Personal information
- Full name: Robert Pereira Molina
- Date of birth: 30 May 1968 (age 57)
- Place of birth: Paraguay

Managerial career
- Years: Team
- 2013: Fernando de la Mora (assistant)
- 2013–2016: Fernando de la Mora
- 2016–2017: General Caballero ZC
- 2018: Sportivo Iteño
- 2018: Tacuary
- 2019: Rubio Ñu
- 2020: General Díaz
- 2021: Sportivo Iteño
- 2022: Tacuary
- 2022: 12 de Octubre
- 2022–2023: Tacuary
- 2023: Sportivo San Lorenzo
- 2024: Tacuary

= Robert Pereira =

Paraguayan football manager

Robert Pereira Molina (born 30 May 1968) is a Paraguayan football manager.

==Career==
Pereira was an assistant of Jorge Amado Nunes at Fernando de la Mora in 2013, before being named manager of the club September of that year. He resigned in July 2016, and took over Primera División side General Caballero de Zeballos Cué.

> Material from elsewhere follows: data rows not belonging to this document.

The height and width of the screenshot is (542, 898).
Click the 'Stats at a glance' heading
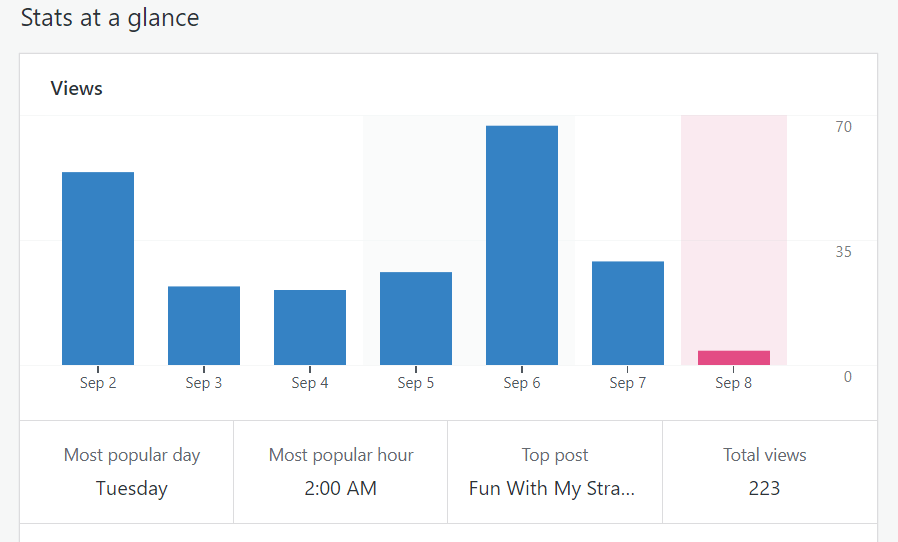(x=110, y=18)
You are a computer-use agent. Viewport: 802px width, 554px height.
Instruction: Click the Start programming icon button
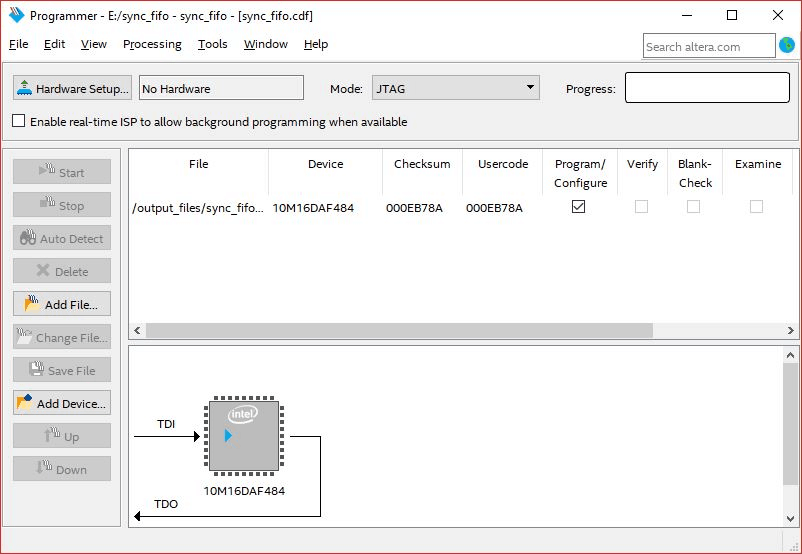pos(46,172)
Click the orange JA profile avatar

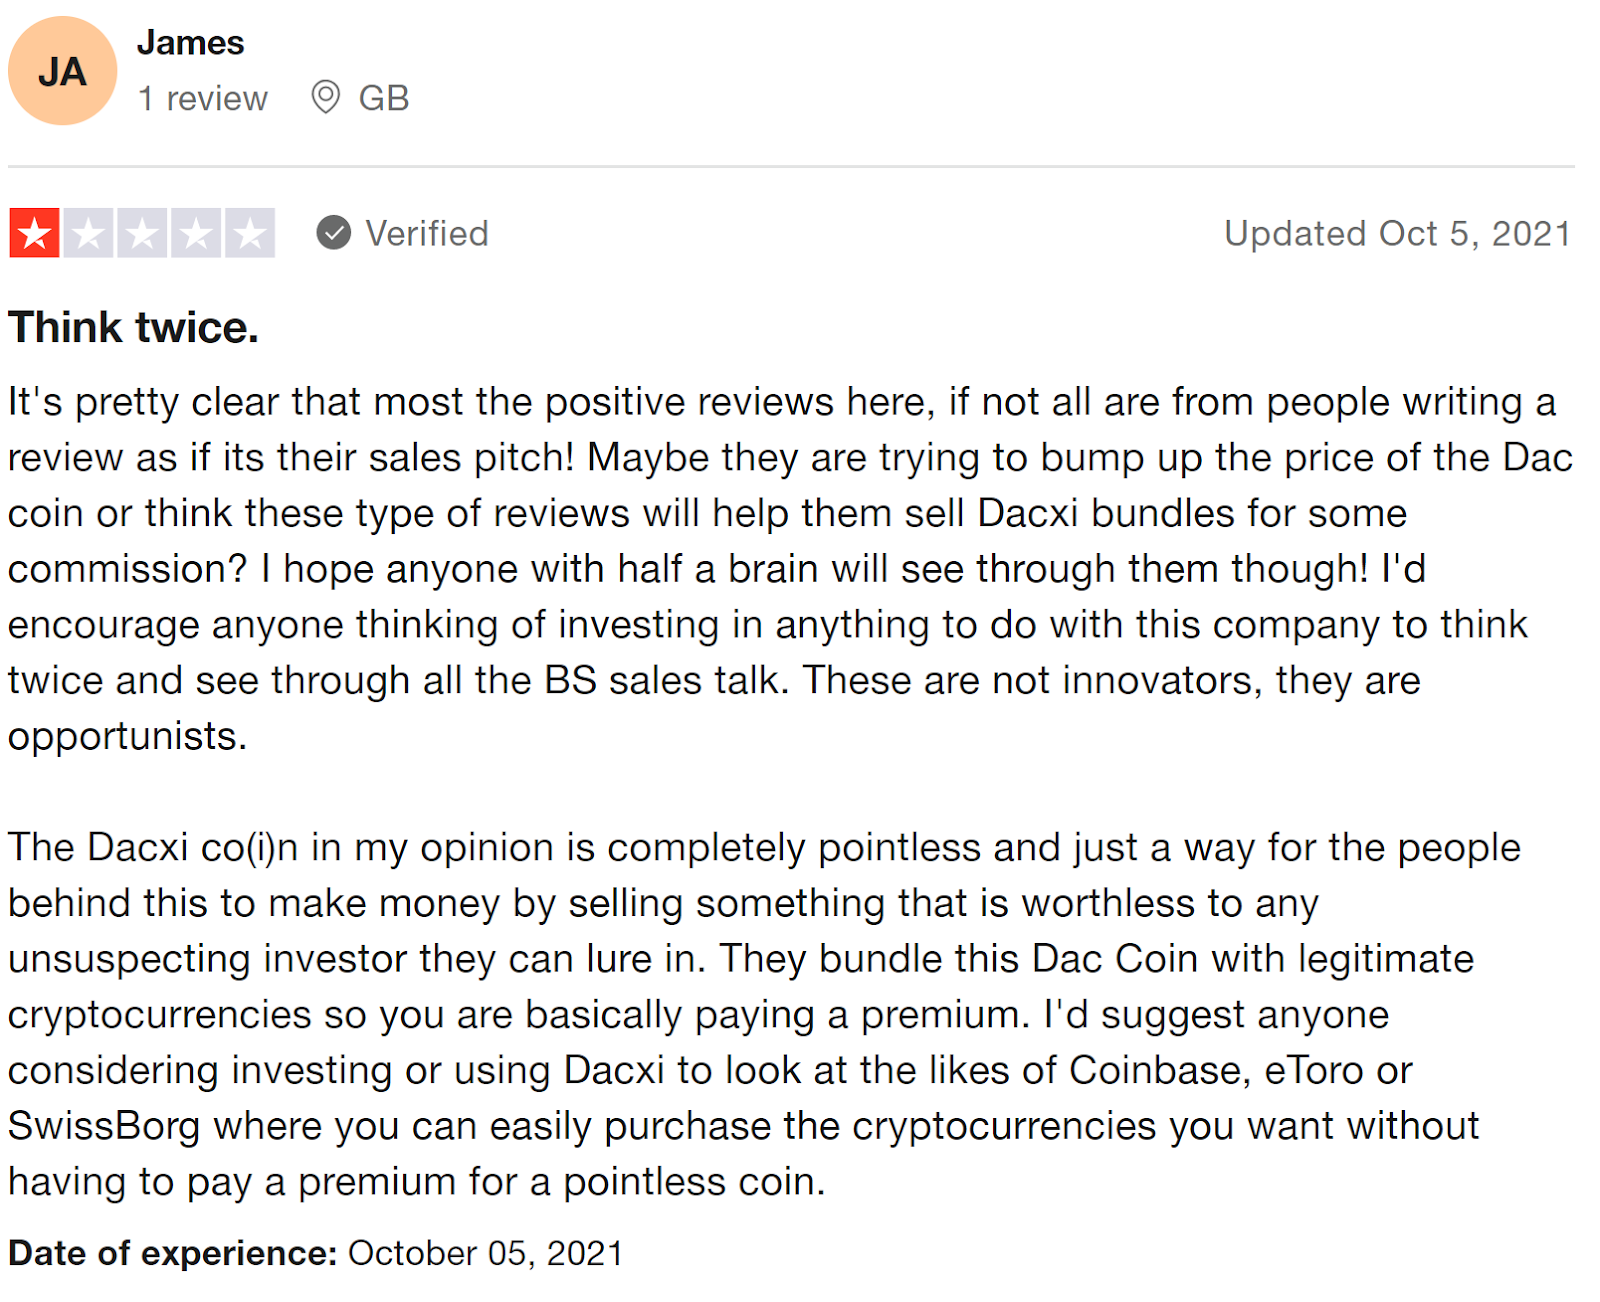pos(62,71)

Despite the club's relegation, Pereira remained in charge in 2017 but was replaced by Roberto Sánchez. Ahead of the 2018 season, he was named in charge of Sportivo Iteño, but ended the campaign at Tacuary.

On 8 January 2019, Pereira was appointed Rubio Ñu manager. In June 2020, he was named at the helm of General Díaz, but was sacked on 6 October.

Pereira was named manager of Iteño in June 2021, but left in the following month. On 21 February 2022, he replaced Daniel Lanata at the helm of Tacuary, now in the top tier, but resigned on 1 May.

On 3 June 2022, Pereira was named manager of 12 de Octubre also in the first division. Sacked on 21 August, he returned to Tacuary on 12 October, but was also dismissed on 3 February 2023.